Annual Review of Animal Biosciences
- Discipline: Veterinary medicine Biotechnology Zoology
- Language: English
- Edited by: Harris A. Lewin R. Michael Roberts

Publication details
- History: 2013–present, 13 years old
- Publisher: Annual Reviews (US)
- Frequency: Annually
- Open access: Subscribe to Open
- Impact factor: 12.3 (2025)

Standard abbreviations
- ISO 4: Annu. Rev. Anim. Biosci.

Indexing
- ISSN: 2165-8102 (print) 2165-8110 (web)

Links
- Journal homepage;

= Annual Review of Animal Biosciences =

The Annual Review of Animal Biosciences is a peer-reviewed scientific journal published by Annual Reviews (AR). It releases an annual volume of review articles relevant to the fields of zoology, veterinary medicine, animal husbandry, and conservation biology. It has been in publication since 2013. The co-editors are Harris A. Lewin and R. Michael Roberts.
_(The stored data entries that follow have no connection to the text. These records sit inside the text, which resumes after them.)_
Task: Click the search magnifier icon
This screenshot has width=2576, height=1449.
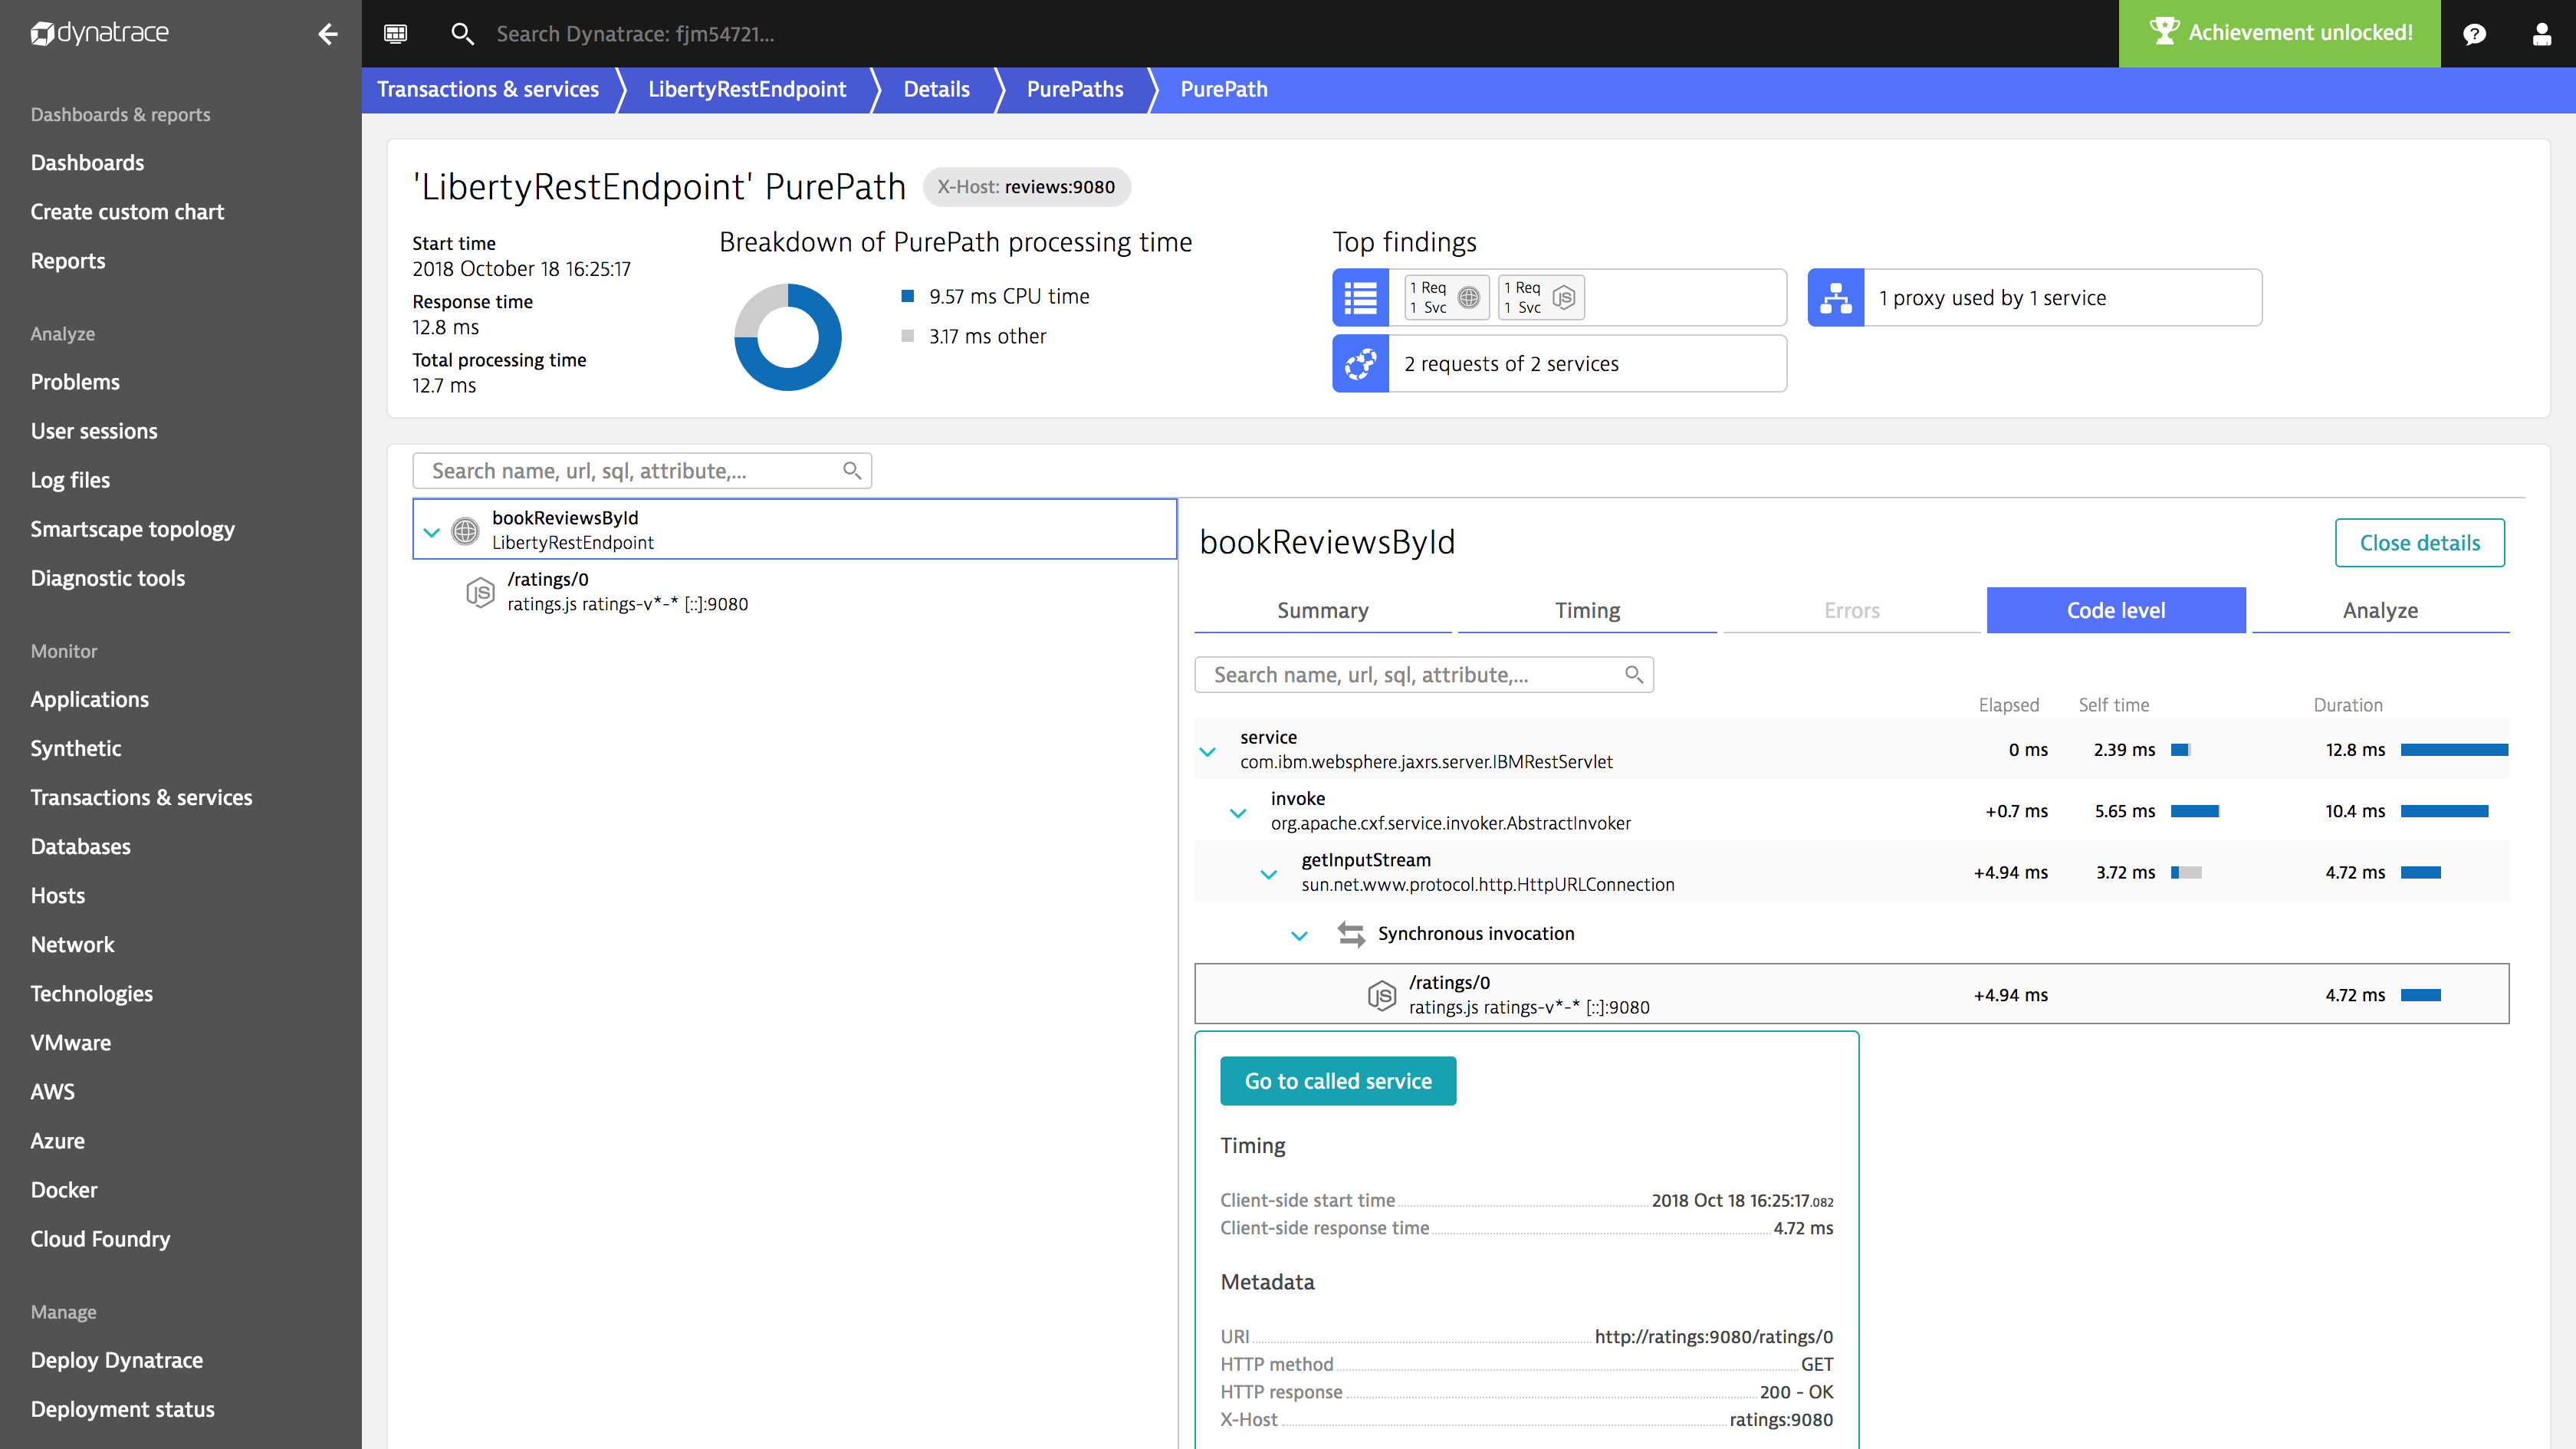Action: point(462,34)
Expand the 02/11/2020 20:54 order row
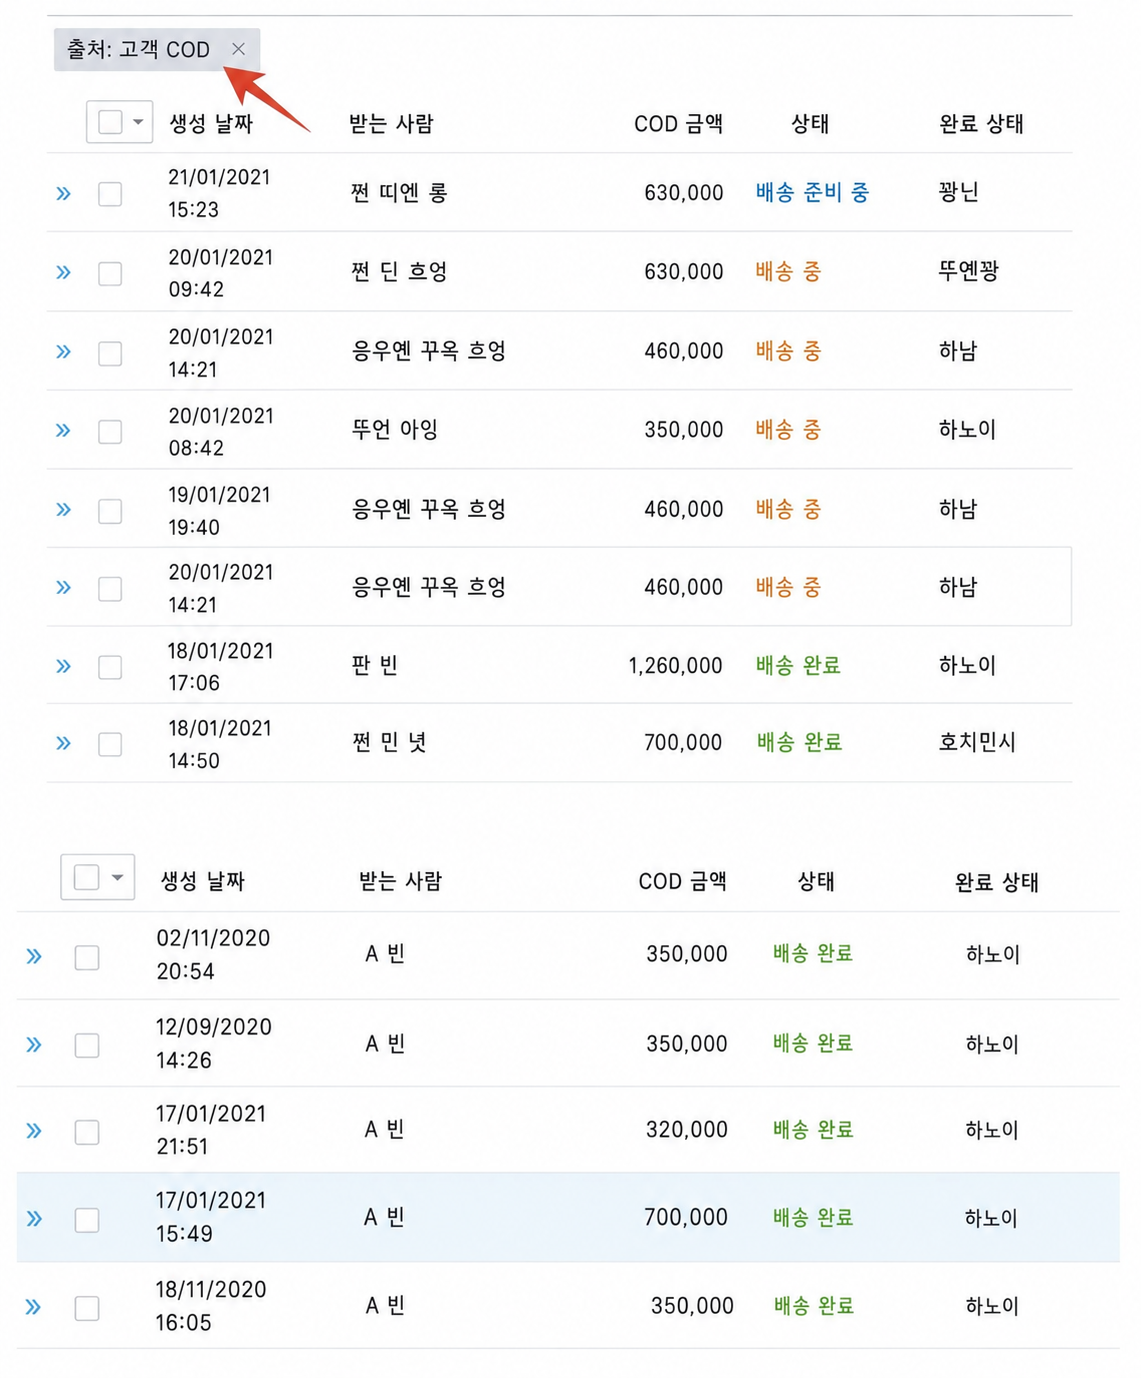This screenshot has width=1141, height=1378. tap(34, 956)
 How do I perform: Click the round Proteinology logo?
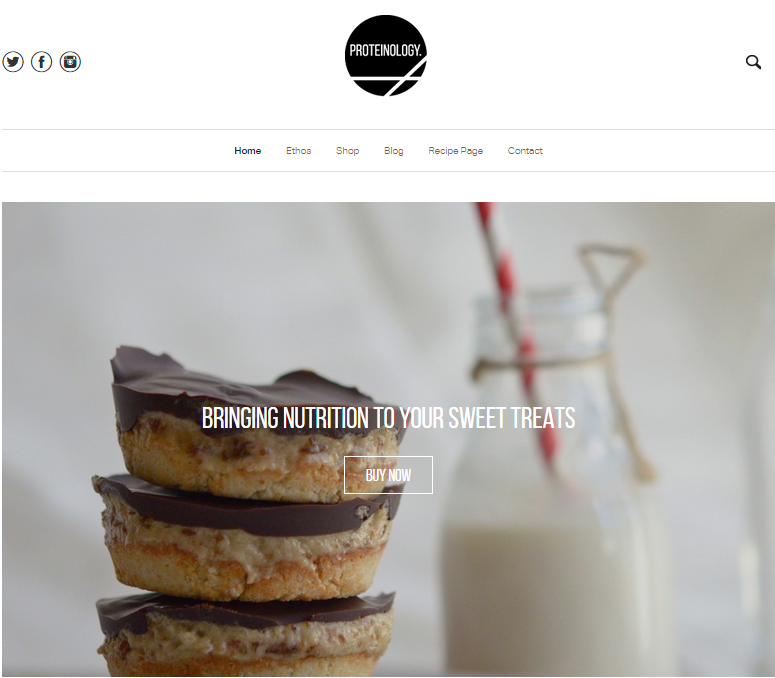click(386, 55)
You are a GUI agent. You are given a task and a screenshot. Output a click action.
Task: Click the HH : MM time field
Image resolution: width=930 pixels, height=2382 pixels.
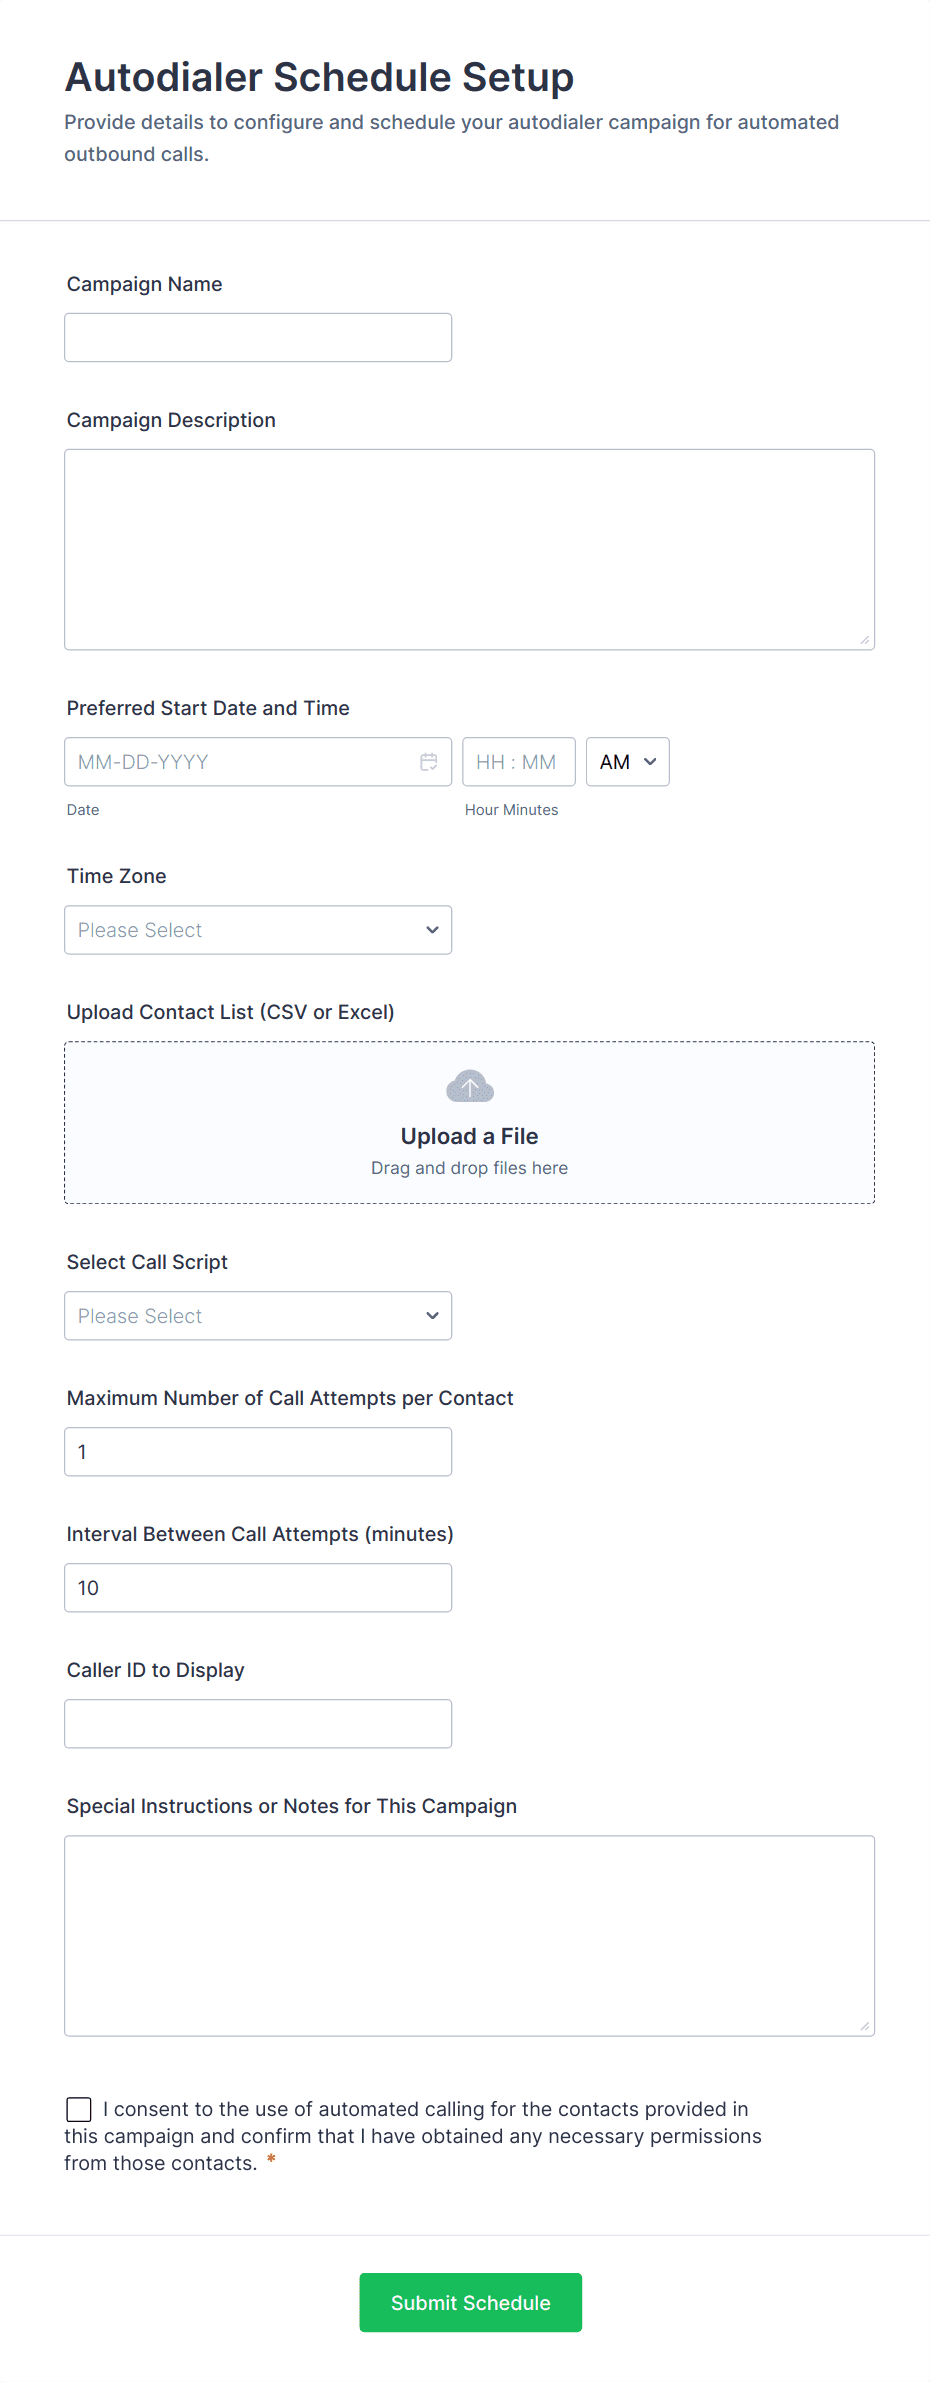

As of 2023, Annual Review of Animal Biosciences is being published as open access, under the Subscribe to Open model. As of 2026, Journal Citation Reports lists the journal's impact factor for 2025 as 12.3. It was rated number one of 181 titles in Zoology, number one of 86 in "Agriculture, Dairy, and Animal Sciences", number one of 170 in "Veterinary Science" and number eight of 177 titles in "Biotechnology and Applied Microbiology".

==History==
The Annual Review of Animal Biosciences was first published in 2013 by Annual Reviews (AR), a nonprofit organization whose stated mission is to synthesize knowledge "for the progress of science and the benefit of society". Harris A. Lewin and R. Michael Roberts were the founding co-editors. Though it was initially published in print, as of 2021 it is only published electronically.

==Scope and indexing==
The Annual Review of Animal Biosciences defines its scope as covering significant developments relevant to biotechnology, genomics, genetics, veterinary medicine, animal breeding, and conservation biology. The intended audience for the journal is scientists and veterinarians involved with wild and domestic animals. It is abstracted and indexed in Scopus, Science Citation Index Expanded, MEDLINE, and Embase, among others.